TASK TO CARRY OUT: From the first line to the last, return the material exactly.

GIVEN ENTRIES:

********************

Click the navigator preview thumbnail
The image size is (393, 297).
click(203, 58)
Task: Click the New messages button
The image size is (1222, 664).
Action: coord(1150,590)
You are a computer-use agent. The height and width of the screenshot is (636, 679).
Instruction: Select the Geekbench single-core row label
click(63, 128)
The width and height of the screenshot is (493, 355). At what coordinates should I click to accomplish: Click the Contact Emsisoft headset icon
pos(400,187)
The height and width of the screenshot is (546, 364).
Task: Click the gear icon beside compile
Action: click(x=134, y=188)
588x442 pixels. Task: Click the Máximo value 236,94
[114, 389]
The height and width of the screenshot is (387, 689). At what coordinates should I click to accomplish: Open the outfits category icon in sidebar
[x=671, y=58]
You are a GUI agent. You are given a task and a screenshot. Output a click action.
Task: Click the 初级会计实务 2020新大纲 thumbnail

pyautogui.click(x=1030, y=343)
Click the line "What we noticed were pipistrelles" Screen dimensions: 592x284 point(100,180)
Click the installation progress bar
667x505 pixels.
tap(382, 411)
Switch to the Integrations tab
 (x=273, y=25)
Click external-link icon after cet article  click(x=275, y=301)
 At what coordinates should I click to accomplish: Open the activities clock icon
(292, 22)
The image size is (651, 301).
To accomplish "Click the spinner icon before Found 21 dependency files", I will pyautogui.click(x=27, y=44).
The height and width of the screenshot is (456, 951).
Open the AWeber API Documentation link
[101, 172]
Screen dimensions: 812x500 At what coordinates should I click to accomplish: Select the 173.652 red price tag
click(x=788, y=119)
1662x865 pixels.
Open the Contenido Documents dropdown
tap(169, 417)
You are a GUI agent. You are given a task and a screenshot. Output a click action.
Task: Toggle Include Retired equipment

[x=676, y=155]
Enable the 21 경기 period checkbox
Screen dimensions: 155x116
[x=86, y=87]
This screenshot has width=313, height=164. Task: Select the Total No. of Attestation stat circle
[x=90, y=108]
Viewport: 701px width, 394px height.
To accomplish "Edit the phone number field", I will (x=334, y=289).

********************

RESPONSE:
Click the navigator preview thumbnail
The image size is (393, 297).
click(203, 58)
Task: Click the New messages button
The image size is (1222, 664).
Action: coord(1150,590)
You are a computer-use agent. The height and width of the screenshot is (636, 679).
Instruction: Select the Geekbench single-core row label
click(63, 128)
The width and height of the screenshot is (493, 355). At what coordinates should I click to accomplish: Click the Contact Emsisoft headset icon
pos(400,187)
The height and width of the screenshot is (546, 364).
Task: Click the gear icon beside compile
Action: click(x=134, y=188)
588x442 pixels. Task: Click the Máximo value 236,94
[114, 389]
The height and width of the screenshot is (387, 689). At what coordinates should I click to accomplish: Open the outfits category icon in sidebar
[x=671, y=58]
You are a GUI agent. You are given a task and a screenshot. Output a click action.
Task: Click the 初级会计实务 2020新大纲 thumbnail

pyautogui.click(x=1030, y=343)
Click the line "What we noticed were pipistrelles" Screen dimensions: 592x284 point(100,180)
Click the installation progress bar
667x505 pixels.
tap(382, 411)
Switch to the Integrations tab
 (x=273, y=25)
Click external-link icon after cet article  click(x=275, y=301)
 At what coordinates should I click to accomplish: Open the activities clock icon
(292, 22)
The image size is (651, 301).
To accomplish "Click the spinner icon before Found 21 dependency files", I will pyautogui.click(x=27, y=44).
The height and width of the screenshot is (456, 951).
Open the AWeber API Documentation link
[101, 172]
Screen dimensions: 812x500 At what coordinates should I click to accomplish: Select the 173.652 red price tag
click(x=788, y=119)
1662x865 pixels.
Open the Contenido Documents dropdown
tap(169, 417)
You are a GUI agent. You are given a task and a screenshot. Output a click action.
Task: Toggle Include Retired equipment

[x=676, y=155]
Enable the 21 경기 period checkbox
Screen dimensions: 155x116
[x=86, y=87]
This screenshot has width=313, height=164. Task: Select the Total No. of Attestation stat circle
[x=90, y=108]
Viewport: 701px width, 394px height.
To accomplish "Edit the phone number field", I will (x=334, y=289).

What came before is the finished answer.